**The problem**
Whenever the word "computer" appears on a line of the material below, that line is counted; state the total alone.

**Recorded data**
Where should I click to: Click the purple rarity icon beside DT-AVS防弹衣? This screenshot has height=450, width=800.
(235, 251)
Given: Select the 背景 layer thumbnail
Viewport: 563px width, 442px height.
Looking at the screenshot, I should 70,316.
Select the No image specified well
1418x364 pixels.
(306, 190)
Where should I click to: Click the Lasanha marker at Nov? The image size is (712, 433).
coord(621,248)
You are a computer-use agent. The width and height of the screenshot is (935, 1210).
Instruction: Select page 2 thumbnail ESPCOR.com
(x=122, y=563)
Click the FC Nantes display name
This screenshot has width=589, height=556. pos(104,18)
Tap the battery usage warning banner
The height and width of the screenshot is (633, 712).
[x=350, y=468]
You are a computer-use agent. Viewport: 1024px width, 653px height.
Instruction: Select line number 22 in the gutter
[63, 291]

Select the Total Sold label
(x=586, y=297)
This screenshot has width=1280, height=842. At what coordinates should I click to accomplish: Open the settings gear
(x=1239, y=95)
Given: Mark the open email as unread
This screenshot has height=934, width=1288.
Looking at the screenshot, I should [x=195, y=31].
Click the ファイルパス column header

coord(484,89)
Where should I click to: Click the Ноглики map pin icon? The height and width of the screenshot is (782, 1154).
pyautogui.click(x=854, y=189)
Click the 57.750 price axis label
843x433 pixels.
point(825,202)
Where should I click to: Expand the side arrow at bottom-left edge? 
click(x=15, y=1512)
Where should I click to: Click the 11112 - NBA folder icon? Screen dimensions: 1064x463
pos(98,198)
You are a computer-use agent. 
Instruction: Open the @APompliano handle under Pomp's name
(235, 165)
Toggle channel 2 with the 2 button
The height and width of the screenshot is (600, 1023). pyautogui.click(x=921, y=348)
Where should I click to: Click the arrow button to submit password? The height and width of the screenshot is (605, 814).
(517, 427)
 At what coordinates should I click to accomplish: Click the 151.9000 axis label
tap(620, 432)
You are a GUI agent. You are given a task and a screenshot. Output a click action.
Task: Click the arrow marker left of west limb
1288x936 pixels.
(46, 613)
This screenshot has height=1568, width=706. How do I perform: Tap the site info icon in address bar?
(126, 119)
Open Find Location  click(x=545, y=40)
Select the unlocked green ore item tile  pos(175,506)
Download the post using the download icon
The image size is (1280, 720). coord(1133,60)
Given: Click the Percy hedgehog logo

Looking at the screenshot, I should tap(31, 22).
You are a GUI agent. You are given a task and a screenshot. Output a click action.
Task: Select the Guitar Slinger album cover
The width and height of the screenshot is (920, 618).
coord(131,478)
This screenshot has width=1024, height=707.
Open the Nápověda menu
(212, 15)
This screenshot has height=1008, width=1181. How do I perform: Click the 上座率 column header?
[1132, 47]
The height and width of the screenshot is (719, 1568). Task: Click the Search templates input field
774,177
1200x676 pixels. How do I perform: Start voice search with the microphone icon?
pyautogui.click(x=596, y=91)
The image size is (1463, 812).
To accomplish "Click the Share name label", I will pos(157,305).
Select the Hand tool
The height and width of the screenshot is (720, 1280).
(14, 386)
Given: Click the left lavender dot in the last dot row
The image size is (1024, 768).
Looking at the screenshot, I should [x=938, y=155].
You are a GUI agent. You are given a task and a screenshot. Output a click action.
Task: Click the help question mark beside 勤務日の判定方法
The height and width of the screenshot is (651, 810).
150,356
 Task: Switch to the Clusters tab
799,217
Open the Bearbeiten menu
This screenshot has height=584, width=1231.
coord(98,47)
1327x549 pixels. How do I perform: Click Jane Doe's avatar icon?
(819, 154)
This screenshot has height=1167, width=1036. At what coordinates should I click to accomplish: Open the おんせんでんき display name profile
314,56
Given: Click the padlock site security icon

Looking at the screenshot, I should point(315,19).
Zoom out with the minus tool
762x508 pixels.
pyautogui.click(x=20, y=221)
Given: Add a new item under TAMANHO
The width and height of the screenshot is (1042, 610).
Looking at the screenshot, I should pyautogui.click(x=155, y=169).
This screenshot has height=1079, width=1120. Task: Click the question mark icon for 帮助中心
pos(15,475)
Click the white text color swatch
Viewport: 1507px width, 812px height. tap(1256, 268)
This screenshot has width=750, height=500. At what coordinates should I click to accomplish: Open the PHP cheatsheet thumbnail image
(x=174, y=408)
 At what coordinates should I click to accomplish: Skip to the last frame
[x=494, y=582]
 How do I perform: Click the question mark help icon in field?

**Solution below**
3